● Extract provided:
After the May 2014 general election, newly elected Premier David Makhura transferred Creecy to the high-profile position of MEC for Finance. She was the first woman to hold the office. During her five-year tenure, she introduced an open tender system requiring public adjudication and independent auditing of procurement processes; the pilot programme was introduced in 2014 and draft legislation to entrench the new system was published in 2018. In 2018 Ferial Haffajee congratulated Creecy for having "cleaned up" the department and "run an efficient and innovative provincial treasury".

While serving as Finance MEC, in December 2017, Creecy attended the ANC's 54th National Conference, which elected her to a five-year term on the ANC National Executive Committee; by number of votes received, she was ranked 61st of the 80 ordinary members elected. She was also elected to the party's 20-member National Working Committee.

==National political career: 2019–present==

=== Environment, Forestry and Fisheries ===
In the May 2019 general election, Creecy was elected to an ANC seat in the National Assembly, the lower house of the South African Parliament. The Mail & Guardian viewed her as a frontrunner for appointment as Deputy Minister of Finance; indeed, the Gauteng ANC and Paul Mashatile reportedly lobbied for her to be appointed as Minister of Finance. Instead, on 29 May 2019, President Cyril Ramaphosa appointed Creecy to the post of Minister of Environment, Forestry and Fisheries. The Daily Maverick welcomed her appointment, saying that she had "shown competency in every portfolio she managed."

● Tasks to carry out:
1: Answer these questions from the passage about Creecy:
(a) To which office did David Makhura transfer Creecy after the May 2014 general election?
(b) By number of votes received, where was she ranked among the ordinary members elected to the ANC National Executive Committee?
(c) Who appointed her Minister of Environment, Forestry and Fisheries, and on what date?
2: Does each statement agree with the passage about Creecy? Answer yes or no and quote the words that decide it.
(a) Creecy was the first woman to serve as MEC for Finance.
(b) In 2019 Creecy was appointed Deputy Minister of Finance.
(c) Draft legislation for the open tender system was published in 2014.
3: Translate this sentence from the passage about Creecy into Spanish: "She was also elected to the party's 20-member National Working Committee."

(Records from a collection)
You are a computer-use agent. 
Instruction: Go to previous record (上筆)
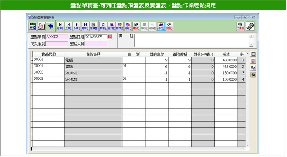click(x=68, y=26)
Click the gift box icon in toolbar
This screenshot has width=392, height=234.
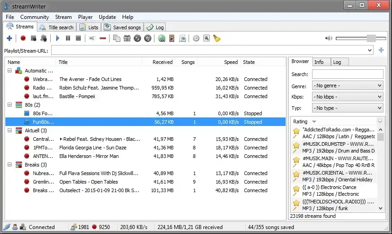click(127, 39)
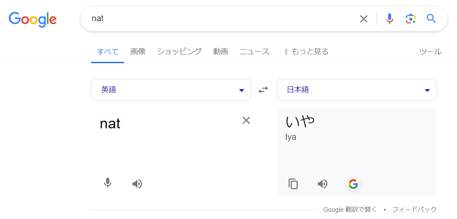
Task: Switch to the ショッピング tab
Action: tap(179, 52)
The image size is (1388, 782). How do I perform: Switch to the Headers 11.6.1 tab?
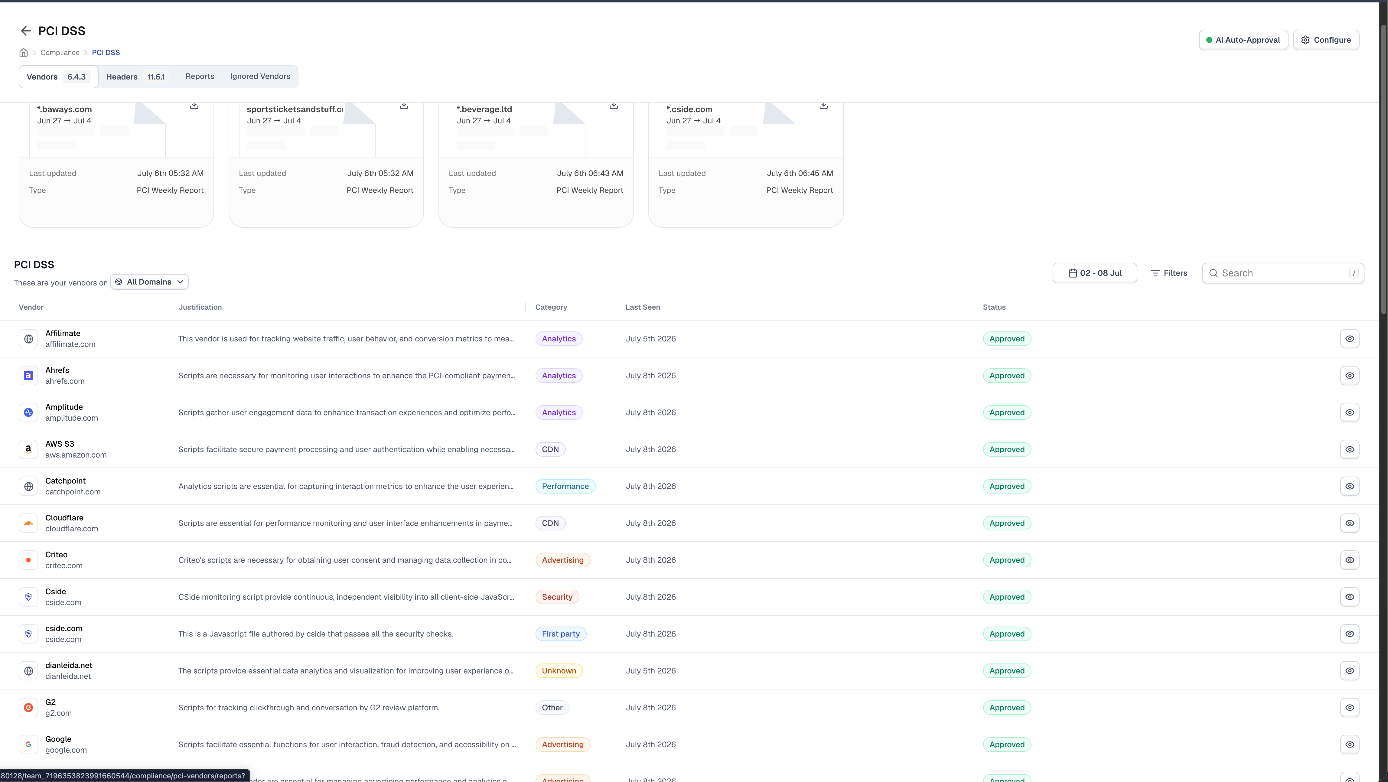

● Answers to the problems:
1:
(a) MEC for Finance
(b) 61st of the 80 ordinary members elected
(c) President Cyril Ramaphosa, on 29 May 2019

2:
(a) Yes: "She was the first woman to hold the office."
(b) No: "Instead, on 29 May 2019, President Cyril Ramaphosa appointed Creecy to the post of Minister of Environment, Forestry and Fisheries."
(c) No: "the pilot programme was introduced in 2014 and draft legislation to entrench the new system was published in 2018."

3: También fue elegida para el Comité Nacional de Trabajo del partido, integrado por 20 miembros.